Something I haven’t emphasized enough so far, but is crucial in the whole process, is clearly articulating our thought process when preparing our investment memos. The investment memos will be the single source of truth when we and our teams evaluate our decision-making process (especially during the post-mortems). Anything else is easy to change and prone to bias, and thus not suitable for use in our feedback mechanisms.

None of the above can happen consistently if we have untamed egos and prefer to bend reality to fit our beliefs rather than the other way around. It’s hard to become a truth seeker, but it’s essential to avoid the cognitive traps that often lead to real losses. Embracing luck in our work, developing a process tailored to our job needs, and focusing on that rather than just the results can help us improve our decision-making and avoid more biases.

Building an entire company of truth seekers may be difficult and even unnecessary.

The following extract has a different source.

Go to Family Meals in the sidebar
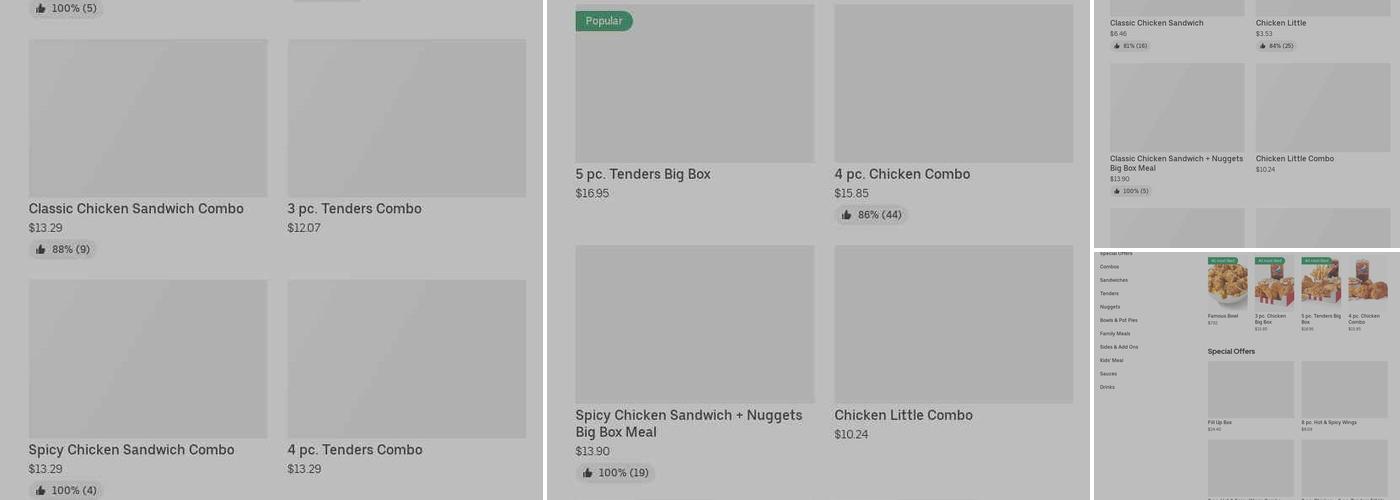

Though for a VC firm’s investment team, truth seekers and their values are vital to long-term success. While each of us should take responsibility for becoming truth-seeking individuals, VC firms must embrace truth-seeking as a disciplined, long-term commitment—led by strong leadership and a readiness to challenge established norms.

In a period with so much noise (once again), it is paramount for any investor who wants to keep advancing in this infinite game to stay focused. While the journey to consistent top-tier returns is tough and full of unknowns, the path forward is clear. It demands a relentless commitment to truth-seeking, a disciplined process that embraces luck and mitigates bias, and a firm culture that values intellectual honesty above all else. Implementing such a rigorous framework takes grit and a willingness to shake up old habits. Yet, for VCs committed to building enduring firms and compounding returns, decision quality is not an aspiration — it is the only durable edge in a probabilistic world.